Estamos na cozinha, eu, meu irmão (que agora tem vinte anos de novo) e minha mãe. Estou com medo, mas ao mesmo tempo sinto crescer um ódio muito forte. Procuro nos armários e dou uma faca pra cada um. Eu fico com a faca de cabo branco, minha faca preferida. Lâmina forte e afiada. Volto para a sala, que tem uma porta que só abre por dentro. Elaboro um plano com minha mãe. O bandido vai tentar entrar pela porta dos fundos. Eu vou sair pela porta da sala e pegar ele pelas costas. Abro a porta e - surpresa! - o bandido está parado logo à frente, como se estivesse esperando eu abrir, uma arma apontando na minha cabeça. Num movimento muito rápido e muito preciso eu desvio o braço dele com uma mão e com a outra enfio a faca de cabo branco em sua barriga. Caímos no chão lutando. Ele tenta tirar a faca e eu tento pegar sua arma. Dou um murro eu sua cara e ele solta a arma. Chuto ela pra longe. Tiro a faca de sua barriga e a golpeio em seu crânio repetidamente. Estou tomado de raiva, tomado de ódio e medo. Um golpe mais furioso e decidido que o anterior. Lágrimas de ódio escorrem como cascatas de meus olhos. Quando finalmente paro e vejo o que fiz não me arrependo. Estou montado sobre um corpo preto, negro como carvão. Do pescoço para cima, onde antes havia uma cabeça, com olhos, boca, nariz e escárnio agora há apenas um amontoado de carne, ossos, massa encefálica e um líquido negro e denso como petróleo.

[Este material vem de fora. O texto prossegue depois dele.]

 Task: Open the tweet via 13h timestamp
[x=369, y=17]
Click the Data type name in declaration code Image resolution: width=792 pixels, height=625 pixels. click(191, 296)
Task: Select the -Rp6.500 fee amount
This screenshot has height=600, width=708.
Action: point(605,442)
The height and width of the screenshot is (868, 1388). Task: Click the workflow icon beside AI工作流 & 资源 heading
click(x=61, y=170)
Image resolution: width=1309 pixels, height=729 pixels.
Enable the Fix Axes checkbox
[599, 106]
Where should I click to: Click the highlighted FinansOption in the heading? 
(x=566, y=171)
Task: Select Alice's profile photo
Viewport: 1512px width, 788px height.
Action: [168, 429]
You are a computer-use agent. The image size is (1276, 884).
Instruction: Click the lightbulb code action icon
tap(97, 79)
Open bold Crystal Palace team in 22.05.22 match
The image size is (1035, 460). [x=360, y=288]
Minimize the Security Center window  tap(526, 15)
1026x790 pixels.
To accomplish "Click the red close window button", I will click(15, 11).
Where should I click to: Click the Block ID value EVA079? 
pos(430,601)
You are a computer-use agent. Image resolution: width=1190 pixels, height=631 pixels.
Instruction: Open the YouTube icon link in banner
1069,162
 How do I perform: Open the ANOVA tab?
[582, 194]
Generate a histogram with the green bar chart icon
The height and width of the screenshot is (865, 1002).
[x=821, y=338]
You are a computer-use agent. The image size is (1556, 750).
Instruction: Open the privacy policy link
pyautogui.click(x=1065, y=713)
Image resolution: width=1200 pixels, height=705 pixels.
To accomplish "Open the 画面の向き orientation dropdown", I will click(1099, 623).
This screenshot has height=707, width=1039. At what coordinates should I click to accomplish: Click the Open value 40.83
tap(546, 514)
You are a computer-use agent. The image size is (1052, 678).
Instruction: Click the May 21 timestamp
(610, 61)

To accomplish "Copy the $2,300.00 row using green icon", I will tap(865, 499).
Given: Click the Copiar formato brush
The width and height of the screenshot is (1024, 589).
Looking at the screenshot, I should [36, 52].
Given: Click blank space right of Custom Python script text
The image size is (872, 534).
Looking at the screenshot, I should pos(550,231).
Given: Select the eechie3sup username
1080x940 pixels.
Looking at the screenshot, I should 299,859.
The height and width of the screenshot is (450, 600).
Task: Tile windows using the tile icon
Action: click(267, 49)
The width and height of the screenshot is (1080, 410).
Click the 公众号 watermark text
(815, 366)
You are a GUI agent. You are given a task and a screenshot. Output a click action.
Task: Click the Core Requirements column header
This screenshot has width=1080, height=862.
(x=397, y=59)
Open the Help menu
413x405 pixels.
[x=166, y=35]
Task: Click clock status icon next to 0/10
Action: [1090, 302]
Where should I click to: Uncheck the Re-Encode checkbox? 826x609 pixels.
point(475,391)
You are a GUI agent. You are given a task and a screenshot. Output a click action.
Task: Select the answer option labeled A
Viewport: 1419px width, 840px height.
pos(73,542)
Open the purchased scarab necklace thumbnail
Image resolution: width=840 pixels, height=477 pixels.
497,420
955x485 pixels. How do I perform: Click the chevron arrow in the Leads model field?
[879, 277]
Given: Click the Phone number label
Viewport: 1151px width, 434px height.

Saio para a rua e vejo algumas viaturas chegando. Aceno. Elas param e os policiais correm até minha casa. Reconheço dois deles, eles também trabalham como agentes de segurança no metrô. Explico o que aconteceu, o que eu fiz. Uma das policiais me trás um cobertor e pergunta se está tudo bem. Apesar de tudo me sinto confortável e feliz, tão feliz como nunca estive em minha vida. Eu apenas respondo "que sensação boa... que sensação boa..."
São Paulo, vinte e quatro de agosto de dois mil e dezessete.